Addressing the rules

Engine suppliers are required to run a spec ECU from McLaren but they develop their own calibrations.

“The engine rules also allow us to create 2-sets of exhaust systems per race season so a significant amount of computer modeling and dyno time is spent experimenting with different exhaust system configurations,” says Ray. “Again, as soon as an exhaust system is identified as a performance increase, and it may be for an improvement in top-end power or improved mid-range performance. Unfortunately the two rarely go together, and we are back on the dyno and track to re-optimize the entire fuel system calibrations. Fuel and spark calibration, boost control, drivability and fuel consumption are very important to us so there is a never ending push to improve the engine performance from race to race.”

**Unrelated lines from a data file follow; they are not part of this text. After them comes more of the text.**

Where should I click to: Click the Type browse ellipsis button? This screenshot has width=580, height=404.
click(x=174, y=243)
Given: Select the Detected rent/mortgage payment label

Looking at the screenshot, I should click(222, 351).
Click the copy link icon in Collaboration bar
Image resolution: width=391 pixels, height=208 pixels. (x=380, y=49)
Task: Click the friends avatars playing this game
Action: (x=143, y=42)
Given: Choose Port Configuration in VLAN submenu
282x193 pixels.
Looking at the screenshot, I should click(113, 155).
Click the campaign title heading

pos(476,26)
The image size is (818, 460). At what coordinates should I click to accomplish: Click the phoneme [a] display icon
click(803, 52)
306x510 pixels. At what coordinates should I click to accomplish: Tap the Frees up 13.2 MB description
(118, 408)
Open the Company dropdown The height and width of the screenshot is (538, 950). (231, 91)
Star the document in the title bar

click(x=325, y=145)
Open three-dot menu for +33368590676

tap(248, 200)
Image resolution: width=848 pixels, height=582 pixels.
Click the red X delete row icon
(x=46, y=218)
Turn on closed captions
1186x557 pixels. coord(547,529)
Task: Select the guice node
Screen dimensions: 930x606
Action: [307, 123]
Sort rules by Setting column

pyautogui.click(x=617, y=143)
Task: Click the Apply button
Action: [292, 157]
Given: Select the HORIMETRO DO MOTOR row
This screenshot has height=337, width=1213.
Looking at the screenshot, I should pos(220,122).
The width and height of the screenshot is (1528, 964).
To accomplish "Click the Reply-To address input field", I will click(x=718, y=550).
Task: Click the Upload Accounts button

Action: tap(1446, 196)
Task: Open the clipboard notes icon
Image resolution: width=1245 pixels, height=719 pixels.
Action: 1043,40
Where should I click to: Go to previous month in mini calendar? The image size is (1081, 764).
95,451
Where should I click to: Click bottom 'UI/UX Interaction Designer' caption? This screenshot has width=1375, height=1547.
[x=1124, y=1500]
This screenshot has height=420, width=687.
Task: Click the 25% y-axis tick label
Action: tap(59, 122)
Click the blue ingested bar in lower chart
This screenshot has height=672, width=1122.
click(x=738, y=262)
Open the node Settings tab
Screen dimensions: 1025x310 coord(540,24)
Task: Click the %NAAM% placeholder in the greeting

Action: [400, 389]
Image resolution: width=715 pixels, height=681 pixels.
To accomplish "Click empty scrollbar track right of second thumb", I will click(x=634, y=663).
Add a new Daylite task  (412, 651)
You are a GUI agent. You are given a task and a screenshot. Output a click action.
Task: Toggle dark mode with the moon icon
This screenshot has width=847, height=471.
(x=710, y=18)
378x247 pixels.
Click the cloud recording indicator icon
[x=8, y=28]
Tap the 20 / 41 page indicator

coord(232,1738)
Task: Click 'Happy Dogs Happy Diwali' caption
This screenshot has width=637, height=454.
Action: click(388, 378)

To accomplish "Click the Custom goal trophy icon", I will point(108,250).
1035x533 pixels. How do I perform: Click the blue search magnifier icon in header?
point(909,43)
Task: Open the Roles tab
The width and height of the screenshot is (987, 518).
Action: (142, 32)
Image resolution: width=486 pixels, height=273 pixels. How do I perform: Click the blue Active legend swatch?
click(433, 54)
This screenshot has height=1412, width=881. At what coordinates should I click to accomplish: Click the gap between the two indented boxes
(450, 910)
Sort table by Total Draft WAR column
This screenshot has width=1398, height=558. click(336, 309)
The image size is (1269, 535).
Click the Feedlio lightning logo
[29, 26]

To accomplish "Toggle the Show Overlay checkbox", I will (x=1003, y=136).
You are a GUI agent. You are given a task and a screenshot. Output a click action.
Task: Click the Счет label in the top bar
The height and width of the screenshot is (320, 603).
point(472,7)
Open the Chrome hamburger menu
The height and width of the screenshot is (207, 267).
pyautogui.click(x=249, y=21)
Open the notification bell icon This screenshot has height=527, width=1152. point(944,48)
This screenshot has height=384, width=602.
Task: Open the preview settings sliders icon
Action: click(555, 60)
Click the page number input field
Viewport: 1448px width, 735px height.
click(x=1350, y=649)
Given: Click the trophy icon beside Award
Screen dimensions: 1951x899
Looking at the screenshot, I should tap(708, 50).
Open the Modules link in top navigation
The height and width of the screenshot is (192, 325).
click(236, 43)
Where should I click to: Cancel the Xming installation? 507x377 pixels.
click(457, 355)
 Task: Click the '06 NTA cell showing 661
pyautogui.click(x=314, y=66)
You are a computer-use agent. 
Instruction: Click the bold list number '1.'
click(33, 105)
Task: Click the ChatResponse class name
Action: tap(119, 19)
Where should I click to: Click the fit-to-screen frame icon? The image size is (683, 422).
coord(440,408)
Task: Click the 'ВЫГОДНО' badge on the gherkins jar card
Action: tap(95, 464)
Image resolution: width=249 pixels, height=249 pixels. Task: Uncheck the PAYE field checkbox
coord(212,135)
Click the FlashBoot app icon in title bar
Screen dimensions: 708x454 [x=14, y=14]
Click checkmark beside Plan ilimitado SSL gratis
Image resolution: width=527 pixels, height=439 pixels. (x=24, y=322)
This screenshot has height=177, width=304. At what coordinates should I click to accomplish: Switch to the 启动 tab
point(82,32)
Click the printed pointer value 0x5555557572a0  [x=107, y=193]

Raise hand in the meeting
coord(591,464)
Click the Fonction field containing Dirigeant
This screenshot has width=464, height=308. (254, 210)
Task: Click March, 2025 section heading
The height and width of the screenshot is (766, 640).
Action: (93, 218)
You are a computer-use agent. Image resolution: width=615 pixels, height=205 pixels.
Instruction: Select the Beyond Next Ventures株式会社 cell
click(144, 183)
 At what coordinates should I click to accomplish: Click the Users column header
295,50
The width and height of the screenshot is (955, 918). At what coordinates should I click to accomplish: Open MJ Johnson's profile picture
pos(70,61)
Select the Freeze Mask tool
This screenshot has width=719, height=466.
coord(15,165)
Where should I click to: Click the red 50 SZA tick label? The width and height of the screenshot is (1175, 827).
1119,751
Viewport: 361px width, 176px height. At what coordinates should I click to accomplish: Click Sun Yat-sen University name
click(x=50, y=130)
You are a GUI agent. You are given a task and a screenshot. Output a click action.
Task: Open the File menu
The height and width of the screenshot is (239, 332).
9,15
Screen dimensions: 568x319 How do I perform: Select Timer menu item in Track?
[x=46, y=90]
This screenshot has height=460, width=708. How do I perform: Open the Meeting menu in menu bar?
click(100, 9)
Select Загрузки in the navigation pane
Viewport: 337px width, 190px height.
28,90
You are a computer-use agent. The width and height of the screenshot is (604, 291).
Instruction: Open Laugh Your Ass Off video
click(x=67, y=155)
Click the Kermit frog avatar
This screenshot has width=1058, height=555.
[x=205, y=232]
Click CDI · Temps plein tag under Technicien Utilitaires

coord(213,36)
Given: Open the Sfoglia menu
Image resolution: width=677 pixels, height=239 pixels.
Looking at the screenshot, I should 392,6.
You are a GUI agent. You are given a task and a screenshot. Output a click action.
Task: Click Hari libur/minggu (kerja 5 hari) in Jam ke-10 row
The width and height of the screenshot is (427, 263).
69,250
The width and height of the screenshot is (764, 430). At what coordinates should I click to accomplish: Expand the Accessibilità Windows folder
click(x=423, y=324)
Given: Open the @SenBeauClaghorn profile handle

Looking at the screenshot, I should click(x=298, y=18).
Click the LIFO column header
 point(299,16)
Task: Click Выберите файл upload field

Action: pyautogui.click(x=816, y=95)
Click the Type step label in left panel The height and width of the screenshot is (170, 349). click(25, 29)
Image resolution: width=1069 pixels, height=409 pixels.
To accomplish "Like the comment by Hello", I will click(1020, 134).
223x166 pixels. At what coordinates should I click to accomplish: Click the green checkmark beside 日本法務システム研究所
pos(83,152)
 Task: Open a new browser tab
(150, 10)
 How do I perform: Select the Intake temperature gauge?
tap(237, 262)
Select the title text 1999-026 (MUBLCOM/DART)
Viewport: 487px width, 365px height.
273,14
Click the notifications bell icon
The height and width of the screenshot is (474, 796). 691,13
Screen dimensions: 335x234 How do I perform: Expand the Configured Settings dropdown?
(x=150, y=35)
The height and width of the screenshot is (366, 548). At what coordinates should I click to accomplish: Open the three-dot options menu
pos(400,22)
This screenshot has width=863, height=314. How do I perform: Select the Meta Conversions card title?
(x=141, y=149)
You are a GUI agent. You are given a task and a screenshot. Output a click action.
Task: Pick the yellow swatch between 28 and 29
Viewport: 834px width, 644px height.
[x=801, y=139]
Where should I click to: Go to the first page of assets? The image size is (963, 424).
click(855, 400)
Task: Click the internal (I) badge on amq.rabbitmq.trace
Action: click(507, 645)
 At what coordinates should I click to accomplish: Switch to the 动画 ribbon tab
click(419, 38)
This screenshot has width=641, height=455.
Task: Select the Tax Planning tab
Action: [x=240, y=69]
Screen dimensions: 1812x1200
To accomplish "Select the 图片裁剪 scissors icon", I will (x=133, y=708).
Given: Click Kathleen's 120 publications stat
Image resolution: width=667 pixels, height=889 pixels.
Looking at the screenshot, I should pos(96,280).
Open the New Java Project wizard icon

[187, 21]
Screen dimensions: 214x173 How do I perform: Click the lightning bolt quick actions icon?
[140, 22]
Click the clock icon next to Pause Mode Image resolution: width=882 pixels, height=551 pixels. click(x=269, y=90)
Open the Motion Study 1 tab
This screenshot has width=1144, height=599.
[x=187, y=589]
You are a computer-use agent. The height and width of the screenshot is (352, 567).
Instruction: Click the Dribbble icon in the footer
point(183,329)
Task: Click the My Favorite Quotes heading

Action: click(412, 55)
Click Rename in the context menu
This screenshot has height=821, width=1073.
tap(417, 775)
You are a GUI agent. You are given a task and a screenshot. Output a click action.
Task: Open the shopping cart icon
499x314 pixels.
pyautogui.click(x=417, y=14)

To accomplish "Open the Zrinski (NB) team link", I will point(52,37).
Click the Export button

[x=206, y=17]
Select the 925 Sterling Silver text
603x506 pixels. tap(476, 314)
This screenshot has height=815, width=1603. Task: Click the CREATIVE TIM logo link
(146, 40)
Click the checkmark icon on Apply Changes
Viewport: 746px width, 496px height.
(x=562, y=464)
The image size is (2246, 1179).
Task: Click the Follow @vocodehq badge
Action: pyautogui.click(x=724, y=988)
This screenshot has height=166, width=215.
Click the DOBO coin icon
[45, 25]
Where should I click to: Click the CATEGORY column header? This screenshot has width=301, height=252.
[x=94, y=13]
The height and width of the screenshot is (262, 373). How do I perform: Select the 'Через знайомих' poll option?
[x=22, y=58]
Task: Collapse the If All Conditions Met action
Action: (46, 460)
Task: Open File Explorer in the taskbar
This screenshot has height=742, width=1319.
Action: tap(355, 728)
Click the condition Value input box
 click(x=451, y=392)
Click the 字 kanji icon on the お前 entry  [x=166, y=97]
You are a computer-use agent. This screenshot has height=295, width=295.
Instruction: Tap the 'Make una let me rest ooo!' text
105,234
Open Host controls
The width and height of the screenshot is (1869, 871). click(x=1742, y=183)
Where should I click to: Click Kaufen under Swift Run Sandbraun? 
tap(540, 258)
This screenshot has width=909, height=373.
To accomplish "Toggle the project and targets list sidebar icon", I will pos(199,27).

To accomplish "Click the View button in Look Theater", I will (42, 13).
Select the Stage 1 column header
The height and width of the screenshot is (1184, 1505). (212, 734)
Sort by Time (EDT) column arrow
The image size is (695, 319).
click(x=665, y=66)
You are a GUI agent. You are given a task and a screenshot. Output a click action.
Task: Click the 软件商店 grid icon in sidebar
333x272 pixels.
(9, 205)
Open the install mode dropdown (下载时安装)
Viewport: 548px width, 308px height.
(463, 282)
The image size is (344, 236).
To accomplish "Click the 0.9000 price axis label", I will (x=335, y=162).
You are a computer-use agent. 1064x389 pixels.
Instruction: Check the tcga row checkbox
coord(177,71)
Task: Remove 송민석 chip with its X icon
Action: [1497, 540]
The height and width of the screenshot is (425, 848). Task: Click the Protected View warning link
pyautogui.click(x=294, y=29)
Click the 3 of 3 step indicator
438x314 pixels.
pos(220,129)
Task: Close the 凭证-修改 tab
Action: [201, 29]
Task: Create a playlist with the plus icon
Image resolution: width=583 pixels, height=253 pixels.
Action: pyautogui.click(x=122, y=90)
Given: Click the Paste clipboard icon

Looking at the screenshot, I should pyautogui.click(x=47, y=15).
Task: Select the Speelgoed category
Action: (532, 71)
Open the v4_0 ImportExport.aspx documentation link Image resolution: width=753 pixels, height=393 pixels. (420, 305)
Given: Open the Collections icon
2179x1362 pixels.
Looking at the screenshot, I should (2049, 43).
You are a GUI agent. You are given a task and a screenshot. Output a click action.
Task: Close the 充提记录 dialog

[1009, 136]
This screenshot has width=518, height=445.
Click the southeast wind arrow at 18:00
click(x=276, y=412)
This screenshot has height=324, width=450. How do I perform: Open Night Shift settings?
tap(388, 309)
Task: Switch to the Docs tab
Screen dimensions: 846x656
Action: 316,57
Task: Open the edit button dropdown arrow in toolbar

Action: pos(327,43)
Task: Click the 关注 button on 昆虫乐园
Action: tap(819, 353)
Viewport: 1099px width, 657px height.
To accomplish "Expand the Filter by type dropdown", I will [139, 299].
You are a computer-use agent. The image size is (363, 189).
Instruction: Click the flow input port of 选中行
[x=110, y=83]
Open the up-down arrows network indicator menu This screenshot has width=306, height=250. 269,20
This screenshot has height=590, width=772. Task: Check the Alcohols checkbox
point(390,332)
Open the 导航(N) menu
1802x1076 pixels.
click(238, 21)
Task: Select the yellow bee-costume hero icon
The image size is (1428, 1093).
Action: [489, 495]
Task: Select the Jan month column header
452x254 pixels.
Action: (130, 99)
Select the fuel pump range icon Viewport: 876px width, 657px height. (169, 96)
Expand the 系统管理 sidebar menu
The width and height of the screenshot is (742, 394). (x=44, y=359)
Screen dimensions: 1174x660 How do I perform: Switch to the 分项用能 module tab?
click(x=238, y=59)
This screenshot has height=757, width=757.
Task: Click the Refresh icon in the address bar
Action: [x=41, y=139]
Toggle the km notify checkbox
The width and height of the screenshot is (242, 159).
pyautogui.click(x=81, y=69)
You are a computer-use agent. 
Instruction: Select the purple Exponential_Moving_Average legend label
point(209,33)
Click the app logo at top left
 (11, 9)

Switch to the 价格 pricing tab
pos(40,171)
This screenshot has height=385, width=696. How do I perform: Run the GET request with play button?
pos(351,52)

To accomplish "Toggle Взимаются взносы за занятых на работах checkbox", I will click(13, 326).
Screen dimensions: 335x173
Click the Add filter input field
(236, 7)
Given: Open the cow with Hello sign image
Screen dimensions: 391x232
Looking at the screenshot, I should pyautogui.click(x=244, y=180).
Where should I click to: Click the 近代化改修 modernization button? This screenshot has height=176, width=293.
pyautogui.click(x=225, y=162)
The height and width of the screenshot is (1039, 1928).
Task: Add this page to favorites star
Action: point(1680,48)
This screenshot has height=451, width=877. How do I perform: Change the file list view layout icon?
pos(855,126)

Two more views of the Chevy on 2013 cars. Note the extensive efforts to manage heat from the exhaust and turbo.

Chevy was required to run a pair BorgWarner EFR6578 turbos during the first two seasons. Rules allowed swapping A/R ratio, depending on the type of track. 

Next year, both Honda and Chevy will run the Borg Warner 7163 turbo as there was controversy at times over some tech issues and parity.

Honda also had heat-management issues to address.

“We’ve mandated twin turbos for 2014,” explains Phillips. “One of the things we’ve been through and learned how difficult it is: matching the four different levels of boost between a single and twin turbo is virtually impossible. You can’t do it. We’ve tried and had various arguments over that process. So, twin turbos for everyone in 2014.”

The boost levels will remain the same for 2014: 1.55 bar/22.5 psi for road courses, 1.4/20.3 for ovals, 1.3/18.9 for super speedways and 1.6/23.2 for the allowable periods of “push-to-pass” on road courses.

Chevy maintains a pool of 45 engines for its eight teams, although many of those teams field multiple cars and some race only at the Indy 500. Again, the duty cycle is being extended to 2,500 miles before an engine can be replaced, or else there will be a penalty. Engines are maintained by Ilmor’s Michigan facility where dedicated teams disassemble the engines as they return from the teams.

All teams runs the same McLaren ECU but the engine suppliers handle the calibrations.

“They’re very attuned to taking engines apart, so they know if this engine looks a little different or that one, after it’s been torn down,” explains Ray. “And then those guys will also be responsible for cleaning the parts, and then they go through nondestructive testing.”

Various components — such as the oil pumps or cylinder heads — will go off to subassembly sections for inspection and rebuild.

Helio Castroneves, inside car, and Ryan Hunter-Rhey, both ran Chevy power in 2013.

“And then the engines come back out of those particular subassembly areas,” adds Ray. “We have these large trolleys where effectively an engine kit will be put together.”

The engine number is basically dedicated to the block. After each rebuild it may have a different crank, cylinder heads and more.

“A lot of the components have different life cycles,” says Berube. “Some, we actually say to use until it’s cracked or there are certain parts that you wouldn’t necessarily throw away until you really see that there’s a problem. But most things – a connecting rod for example – you know, it has a finite life. And because we track every single mile the engine ever runs, we know exactly when those rods are going to need to be replaced.”

Exceptional durability

From a durability standpoint, Chevy and Ilmor says 2013 was exceptional.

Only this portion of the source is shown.